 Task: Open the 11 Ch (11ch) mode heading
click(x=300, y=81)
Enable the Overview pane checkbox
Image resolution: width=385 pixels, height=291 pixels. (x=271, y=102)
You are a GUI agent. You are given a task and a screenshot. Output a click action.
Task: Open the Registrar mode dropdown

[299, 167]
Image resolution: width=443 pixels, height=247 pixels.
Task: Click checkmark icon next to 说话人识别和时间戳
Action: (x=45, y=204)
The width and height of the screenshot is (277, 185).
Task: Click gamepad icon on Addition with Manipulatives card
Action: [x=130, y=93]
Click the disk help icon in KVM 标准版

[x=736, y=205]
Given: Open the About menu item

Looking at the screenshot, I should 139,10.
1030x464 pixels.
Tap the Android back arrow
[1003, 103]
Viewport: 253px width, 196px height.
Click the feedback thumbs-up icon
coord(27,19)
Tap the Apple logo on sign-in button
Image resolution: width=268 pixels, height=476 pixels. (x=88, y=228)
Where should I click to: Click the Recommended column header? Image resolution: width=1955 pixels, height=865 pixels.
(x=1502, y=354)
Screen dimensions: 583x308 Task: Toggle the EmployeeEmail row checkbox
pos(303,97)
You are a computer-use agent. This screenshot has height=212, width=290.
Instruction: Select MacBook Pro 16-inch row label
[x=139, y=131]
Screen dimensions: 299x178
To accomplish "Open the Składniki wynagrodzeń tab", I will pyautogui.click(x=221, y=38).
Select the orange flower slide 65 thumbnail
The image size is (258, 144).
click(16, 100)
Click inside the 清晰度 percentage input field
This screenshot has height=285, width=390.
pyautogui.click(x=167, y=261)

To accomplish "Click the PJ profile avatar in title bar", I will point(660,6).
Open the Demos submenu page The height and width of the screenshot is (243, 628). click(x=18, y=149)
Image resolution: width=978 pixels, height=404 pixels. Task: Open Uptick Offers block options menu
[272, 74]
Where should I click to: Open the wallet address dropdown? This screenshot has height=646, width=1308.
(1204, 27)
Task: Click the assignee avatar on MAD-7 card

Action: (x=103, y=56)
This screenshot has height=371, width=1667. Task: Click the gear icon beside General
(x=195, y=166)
::::
▶ _What is expected_
Reproduce the records above exactly, from the first line to the line that holds "1030x464 pixels.", inclusive, and omit everything after it.

▶ _Answer for the task_
 Task: Open the 11 Ch (11ch) mode heading
click(x=300, y=81)
Enable the Overview pane checkbox
Image resolution: width=385 pixels, height=291 pixels. (x=271, y=102)
You are a GUI agent. You are given a task and a screenshot. Output a click action.
Task: Open the Registrar mode dropdown

[299, 167]
Image resolution: width=443 pixels, height=247 pixels.
Task: Click checkmark icon next to 说话人识别和时间戳
Action: (x=45, y=204)
The width and height of the screenshot is (277, 185).
Task: Click gamepad icon on Addition with Manipulatives card
Action: [x=130, y=93]
Click the disk help icon in KVM 标准版

[x=736, y=205]
Given: Open the About menu item

Looking at the screenshot, I should 139,10.
1030x464 pixels.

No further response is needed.